7. Il résulte de ce qui précède, sans qu'il soit besoin de statuer sur les fins de non-recevoir opposées par le préfet de la Côte-d'Or non plus que sur la condition d'urgence, que M. A n'est pas fondé à demander la suspension de l'exécution de la décision en litige. Ses conclusions aux fons d'injonction doivent également être rejetées, par voie de conséquence.

Sur les frais liés au litige :

8. Les dispositions de l'article L. 761-1 du code de justice administrative font obstacle à ce que l'Etat, qui n'est pas la partie perdante dans la présente instance, soit condamné à verser une quelconque somme à M. A lui-même ou à son conseil, par combinaison avec l'article 37 de la loi du 10 juillet 1991 relative à l'aide juridique, au titre des frais exposés et non compris dans les dépens. Il n'y a pas lieu, dans les circonstances de l'espèce, de faire droit aux conclusions présentées sur le même fondement par le préfet de la Côte-d'Or.

O R D O N N E :

Article 1er : M. A est admis au bénéfice de l'aide juridictionnelle provisoire.

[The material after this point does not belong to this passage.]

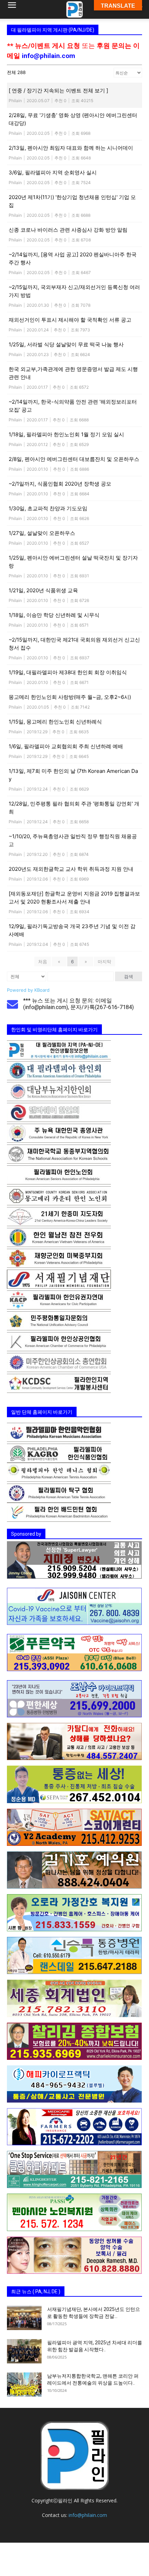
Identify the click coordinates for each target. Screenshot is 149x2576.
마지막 (104, 961)
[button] (12, 9)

Article 2 : Le surplus des conclusions de la requête est rejeté.

Article 3 : Les conclusions des parties portant sur les frais liés au litige sont rejetées.

Article 4 : La présente ordonnance sera notifiée à M. B A et au ministre de l'intérieur.

Copie en sera adressée au préfet de la Côte-d'Or et au bureau d'aide juridictionnelle.

Fait à Dijon le 14 septembre 2022.

Le juge des référés,

D. ZUPAN

La République mande et ordonne au ministre de l'intérieur, en ce qui le concerne, ou à tous commissaires de justice à ce requis, en ce qui concerne les voies de droit commun contre les parties privées, de pourvoir à l'exécution de la présente décision.